Hi people,
I have some piece of code that takes way too much time to do what it
does (which is irrelevant here) and while searching for the cause I
stumbled upon the following surprising results:
The code uses a priority queue and so have lines of the form:
PQ.push(item);
and
Item item = PQ.top() ; PQ.pop();
So I added some manual profiling code around those two operations:
Timer t ; t.start();
PQ.push(item)
t.stop(); total_insert_time += t.time();
Timer t ; t.start();
Item item = PQ.top() ; PQ.pop();
t.stop(); total_remove_time += t.time();
During the particularly long run, about 150000 items are inserted in
total and each and every one of them removed. (the main loop finishes
when the PQ is empty)
But here is the puzzing (to me at least) result:
total_insert_time : 34 seconds
total_remove_time: 240 seconds
And this ratio is more or less consistent, not only among several runs
of the same algorithm with the same input in my mahcine but among
several runs on different platforms with different STL implementations
and machines.
FWIW, in all the different paltforms the code is compiled with the
default options, which in many cases means a range checked STL.
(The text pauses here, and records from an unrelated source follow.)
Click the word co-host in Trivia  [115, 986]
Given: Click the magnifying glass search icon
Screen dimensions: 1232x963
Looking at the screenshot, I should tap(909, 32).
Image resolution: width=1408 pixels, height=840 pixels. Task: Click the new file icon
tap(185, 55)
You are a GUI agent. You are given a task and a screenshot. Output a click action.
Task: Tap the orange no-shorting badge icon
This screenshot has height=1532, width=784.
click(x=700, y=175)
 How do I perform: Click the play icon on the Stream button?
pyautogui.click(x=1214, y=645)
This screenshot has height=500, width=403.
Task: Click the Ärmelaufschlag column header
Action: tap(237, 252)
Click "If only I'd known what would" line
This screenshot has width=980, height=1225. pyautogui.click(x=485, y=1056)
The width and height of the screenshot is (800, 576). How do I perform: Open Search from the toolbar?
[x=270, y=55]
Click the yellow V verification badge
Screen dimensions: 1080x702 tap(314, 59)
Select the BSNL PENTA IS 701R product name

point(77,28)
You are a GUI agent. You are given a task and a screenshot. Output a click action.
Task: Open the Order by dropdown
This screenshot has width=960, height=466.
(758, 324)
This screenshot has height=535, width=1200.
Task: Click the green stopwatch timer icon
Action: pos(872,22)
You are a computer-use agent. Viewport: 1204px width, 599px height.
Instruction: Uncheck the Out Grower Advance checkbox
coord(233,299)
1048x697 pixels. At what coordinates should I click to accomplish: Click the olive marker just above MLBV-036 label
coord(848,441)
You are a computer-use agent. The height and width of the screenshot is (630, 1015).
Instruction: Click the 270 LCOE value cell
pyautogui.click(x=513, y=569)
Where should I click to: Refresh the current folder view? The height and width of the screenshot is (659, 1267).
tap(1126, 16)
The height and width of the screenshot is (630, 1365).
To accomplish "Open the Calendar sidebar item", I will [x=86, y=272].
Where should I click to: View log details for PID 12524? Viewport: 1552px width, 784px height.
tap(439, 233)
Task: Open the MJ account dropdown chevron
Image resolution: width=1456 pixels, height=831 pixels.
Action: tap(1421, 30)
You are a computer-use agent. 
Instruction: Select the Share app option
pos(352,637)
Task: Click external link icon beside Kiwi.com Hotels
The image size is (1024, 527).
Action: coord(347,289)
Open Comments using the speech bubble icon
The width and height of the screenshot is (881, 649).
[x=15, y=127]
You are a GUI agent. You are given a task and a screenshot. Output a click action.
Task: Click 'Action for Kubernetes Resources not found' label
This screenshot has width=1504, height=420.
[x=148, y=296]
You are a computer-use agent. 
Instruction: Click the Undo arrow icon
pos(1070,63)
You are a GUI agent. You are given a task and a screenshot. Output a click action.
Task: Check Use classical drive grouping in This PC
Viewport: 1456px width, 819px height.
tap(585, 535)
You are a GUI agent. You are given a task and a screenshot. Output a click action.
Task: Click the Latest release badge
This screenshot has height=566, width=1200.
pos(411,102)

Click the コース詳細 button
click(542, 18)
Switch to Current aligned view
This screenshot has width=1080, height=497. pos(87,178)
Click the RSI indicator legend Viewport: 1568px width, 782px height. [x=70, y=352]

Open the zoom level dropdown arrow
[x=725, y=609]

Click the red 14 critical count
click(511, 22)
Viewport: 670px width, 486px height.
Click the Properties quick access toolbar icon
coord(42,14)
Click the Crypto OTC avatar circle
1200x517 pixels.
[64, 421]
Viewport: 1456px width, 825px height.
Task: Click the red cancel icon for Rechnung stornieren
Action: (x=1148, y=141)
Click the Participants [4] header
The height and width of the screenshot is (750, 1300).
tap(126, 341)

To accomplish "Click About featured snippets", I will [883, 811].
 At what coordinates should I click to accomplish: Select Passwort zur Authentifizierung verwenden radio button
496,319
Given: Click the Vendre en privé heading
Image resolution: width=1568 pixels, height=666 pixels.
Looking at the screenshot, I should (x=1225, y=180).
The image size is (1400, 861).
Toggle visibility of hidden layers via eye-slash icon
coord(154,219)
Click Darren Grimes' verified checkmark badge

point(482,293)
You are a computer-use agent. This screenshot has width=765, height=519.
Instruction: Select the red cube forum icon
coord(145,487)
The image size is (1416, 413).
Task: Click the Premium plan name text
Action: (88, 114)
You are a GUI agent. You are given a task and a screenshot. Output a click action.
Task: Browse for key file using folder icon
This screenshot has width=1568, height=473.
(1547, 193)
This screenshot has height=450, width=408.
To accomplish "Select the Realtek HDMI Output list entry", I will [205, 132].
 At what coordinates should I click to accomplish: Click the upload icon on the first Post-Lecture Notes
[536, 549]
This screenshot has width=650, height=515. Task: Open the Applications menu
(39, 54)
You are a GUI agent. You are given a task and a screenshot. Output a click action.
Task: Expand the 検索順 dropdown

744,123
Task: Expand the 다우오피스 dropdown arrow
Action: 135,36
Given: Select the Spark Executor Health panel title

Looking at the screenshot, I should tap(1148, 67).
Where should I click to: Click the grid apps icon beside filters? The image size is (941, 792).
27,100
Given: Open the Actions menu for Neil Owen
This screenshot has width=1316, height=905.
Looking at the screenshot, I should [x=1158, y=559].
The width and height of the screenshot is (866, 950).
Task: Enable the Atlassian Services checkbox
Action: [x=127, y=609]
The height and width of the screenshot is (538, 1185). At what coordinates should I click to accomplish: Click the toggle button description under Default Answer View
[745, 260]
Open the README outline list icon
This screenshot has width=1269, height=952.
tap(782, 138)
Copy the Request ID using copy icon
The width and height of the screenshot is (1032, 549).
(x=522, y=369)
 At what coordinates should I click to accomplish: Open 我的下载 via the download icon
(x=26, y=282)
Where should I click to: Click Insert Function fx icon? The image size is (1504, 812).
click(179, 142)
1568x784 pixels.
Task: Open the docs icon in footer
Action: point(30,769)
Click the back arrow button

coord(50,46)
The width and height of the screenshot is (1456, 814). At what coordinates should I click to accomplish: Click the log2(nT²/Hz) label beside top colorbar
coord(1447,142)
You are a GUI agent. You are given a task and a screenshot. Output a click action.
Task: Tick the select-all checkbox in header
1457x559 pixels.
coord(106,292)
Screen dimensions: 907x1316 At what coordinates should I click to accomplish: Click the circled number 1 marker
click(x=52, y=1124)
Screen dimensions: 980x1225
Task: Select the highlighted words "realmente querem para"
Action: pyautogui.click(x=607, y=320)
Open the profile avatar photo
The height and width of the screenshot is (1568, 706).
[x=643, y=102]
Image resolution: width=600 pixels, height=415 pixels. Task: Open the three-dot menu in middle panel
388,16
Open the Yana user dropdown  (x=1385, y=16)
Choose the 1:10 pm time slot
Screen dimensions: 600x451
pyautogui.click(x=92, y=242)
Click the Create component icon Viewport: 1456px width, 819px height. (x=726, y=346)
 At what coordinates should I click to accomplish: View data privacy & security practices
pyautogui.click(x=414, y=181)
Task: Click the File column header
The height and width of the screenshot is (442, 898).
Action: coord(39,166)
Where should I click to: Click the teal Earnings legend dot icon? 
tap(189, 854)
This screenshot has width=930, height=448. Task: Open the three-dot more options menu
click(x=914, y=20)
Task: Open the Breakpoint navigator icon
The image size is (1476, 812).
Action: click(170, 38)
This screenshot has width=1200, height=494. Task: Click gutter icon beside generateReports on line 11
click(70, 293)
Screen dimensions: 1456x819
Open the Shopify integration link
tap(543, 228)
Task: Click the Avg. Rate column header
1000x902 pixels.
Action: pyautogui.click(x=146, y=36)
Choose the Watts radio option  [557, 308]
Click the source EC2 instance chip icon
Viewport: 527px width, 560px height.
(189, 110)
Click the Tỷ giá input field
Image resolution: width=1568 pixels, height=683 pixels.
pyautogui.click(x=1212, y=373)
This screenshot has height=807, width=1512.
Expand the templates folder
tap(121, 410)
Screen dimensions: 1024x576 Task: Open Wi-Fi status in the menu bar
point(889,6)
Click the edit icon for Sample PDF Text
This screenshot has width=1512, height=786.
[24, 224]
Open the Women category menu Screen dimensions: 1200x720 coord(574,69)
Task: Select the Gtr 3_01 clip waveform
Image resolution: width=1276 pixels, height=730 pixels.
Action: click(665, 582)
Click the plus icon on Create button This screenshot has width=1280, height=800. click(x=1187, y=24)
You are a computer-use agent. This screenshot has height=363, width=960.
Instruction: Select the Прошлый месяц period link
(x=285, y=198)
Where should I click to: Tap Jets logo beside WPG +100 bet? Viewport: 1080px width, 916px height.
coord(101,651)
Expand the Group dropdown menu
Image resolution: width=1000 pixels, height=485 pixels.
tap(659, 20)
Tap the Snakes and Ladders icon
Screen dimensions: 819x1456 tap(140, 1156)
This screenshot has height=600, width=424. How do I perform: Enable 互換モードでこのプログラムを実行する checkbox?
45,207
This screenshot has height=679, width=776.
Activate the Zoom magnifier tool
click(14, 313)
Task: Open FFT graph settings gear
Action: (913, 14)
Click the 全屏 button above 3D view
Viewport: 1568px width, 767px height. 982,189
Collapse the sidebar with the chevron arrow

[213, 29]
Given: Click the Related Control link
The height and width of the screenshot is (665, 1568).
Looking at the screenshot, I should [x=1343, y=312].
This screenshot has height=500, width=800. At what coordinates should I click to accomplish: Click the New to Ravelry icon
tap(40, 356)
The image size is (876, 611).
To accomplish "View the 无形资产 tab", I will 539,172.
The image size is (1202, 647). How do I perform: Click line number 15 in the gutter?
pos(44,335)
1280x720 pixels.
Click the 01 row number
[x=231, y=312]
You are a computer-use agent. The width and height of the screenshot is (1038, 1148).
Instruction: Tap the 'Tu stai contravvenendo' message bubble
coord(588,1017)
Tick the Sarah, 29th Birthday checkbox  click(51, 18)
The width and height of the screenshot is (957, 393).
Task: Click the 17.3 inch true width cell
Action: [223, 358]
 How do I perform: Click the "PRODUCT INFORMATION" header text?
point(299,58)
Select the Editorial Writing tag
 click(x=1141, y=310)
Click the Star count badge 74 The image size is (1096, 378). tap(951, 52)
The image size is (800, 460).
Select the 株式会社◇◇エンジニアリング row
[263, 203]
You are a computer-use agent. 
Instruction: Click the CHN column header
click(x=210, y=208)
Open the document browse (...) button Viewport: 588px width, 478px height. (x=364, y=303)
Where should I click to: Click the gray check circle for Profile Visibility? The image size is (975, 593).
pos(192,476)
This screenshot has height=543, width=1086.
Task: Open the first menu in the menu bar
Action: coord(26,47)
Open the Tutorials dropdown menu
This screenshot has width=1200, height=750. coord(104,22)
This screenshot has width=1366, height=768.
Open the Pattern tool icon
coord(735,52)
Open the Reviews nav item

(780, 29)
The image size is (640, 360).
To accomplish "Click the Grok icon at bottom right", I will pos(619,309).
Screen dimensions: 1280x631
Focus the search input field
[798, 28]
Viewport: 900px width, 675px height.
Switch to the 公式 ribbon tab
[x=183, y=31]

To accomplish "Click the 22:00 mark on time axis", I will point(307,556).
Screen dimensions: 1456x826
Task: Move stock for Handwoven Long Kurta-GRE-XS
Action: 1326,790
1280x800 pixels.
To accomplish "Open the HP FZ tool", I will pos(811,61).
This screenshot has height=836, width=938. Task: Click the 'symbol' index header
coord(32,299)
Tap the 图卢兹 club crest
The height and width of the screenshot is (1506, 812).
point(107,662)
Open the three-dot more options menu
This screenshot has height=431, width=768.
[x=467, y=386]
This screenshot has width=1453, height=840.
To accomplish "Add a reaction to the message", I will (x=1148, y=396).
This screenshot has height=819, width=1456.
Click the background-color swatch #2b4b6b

What I found very odd here is that pop_heap takes 8-10 times longer
than push_heap in an escenario where total the number of items are
balanced (the PQ is consumed until it's empty)
And there's more... it turns out that 95% of the items are insterted in
a initialization phase before the first is ever removed..... after the
first remove, a run of items may be inserted for each remove, but only
5% of the total is inserted in this phase.
I tried putting all the items from the initialization phase (95% of the
total) in a vector, with storage reserved in advance for 200000 items
to avoid additional allocations, then constructing the PQ with that
sequence (which calls make_heap up front), but the results are roughly
the same... removing all of the items takes 8-10 times longer than
inserting them.
Is this expected?
What can I do?
Given that 95% of the items are inserted up front, could using a set<>
and implementing the pop_heap() as a linear search for the first
unflagged item be better? (flagging items instead of removing them to
avoid tree rebalancing)... or maybe using a manually sorted list so
that removal becomes O(1) even if inserting is O(n.log n) instead of
O(log n) as in the heap?
TIA
Fernando Cacciola
SciSoft
http://fcacciola.50webs.com